Is either party liable to pay the other its expenses of the arbitration, pursuant to section 282(11) of the Insurance Act?
Result:
Mr. Ali is not entitled to weekly income replacement benefits.
Mr. Ali is not entitled to the cost of assessments at Total Care Management and Major Assessment.
Mr. Ali is not liable to repay income replacement benefits to Royal.
Mr. Ali shall pay Royal its expenses of the arbitration, fixed at $750.
EVIDENCE AND ANALYSIS:
Background
The hearing in this matter commenced on February 18, 2003. Ms. Grace Bach participated on behalf of Royal, represented by Ms. Brownlee. Mr. Ali did not attend and no one appeared on his behalf (although he had previously been represented by Mr. Alexander Nterekas, who had since sought to withdraw as Mr. Ali's representative). Following submissions from Ms.
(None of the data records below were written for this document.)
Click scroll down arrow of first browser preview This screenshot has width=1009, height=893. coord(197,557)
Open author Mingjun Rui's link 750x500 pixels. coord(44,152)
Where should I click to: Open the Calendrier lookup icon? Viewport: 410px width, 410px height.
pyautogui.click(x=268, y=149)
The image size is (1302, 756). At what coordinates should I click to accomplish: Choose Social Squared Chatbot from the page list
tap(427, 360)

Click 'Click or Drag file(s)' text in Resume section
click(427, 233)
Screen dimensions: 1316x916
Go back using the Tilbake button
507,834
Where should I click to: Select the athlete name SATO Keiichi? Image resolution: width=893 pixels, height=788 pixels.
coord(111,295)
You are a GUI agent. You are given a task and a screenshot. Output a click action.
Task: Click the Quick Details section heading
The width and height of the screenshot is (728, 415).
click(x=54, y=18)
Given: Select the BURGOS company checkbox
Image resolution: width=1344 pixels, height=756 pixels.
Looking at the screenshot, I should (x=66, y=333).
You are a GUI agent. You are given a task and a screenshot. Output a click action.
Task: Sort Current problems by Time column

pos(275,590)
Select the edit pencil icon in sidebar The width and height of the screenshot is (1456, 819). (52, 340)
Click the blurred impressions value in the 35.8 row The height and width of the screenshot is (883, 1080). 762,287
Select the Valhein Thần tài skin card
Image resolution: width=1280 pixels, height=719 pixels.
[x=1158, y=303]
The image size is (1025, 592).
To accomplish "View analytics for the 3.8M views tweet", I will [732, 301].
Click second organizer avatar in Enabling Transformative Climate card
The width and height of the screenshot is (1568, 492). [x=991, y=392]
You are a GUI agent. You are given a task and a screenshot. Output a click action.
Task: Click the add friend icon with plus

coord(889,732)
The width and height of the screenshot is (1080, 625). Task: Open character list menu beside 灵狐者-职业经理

Brownlee, I made orders (contained in correspondence dated February 19, 2003) regarding Mr. Ali's representation, the continuation of the hearing and the issue of costs. Specifically, I stated that the hearing would reconvene by telephone conference on February 28, 2003 to address Mr. Alexander Nterekas' earlier request to withdraw as Mr. Ali's representative, that, subject to the resumption on February 28, 2003, the hearing would continue on April 14-16, 2003, peremptory to Mr. Ali (with no further adjournments being permitted except in extreme and unforeseeable circumstances), and that I would address the issue of costs at the conclusion of this proceeding.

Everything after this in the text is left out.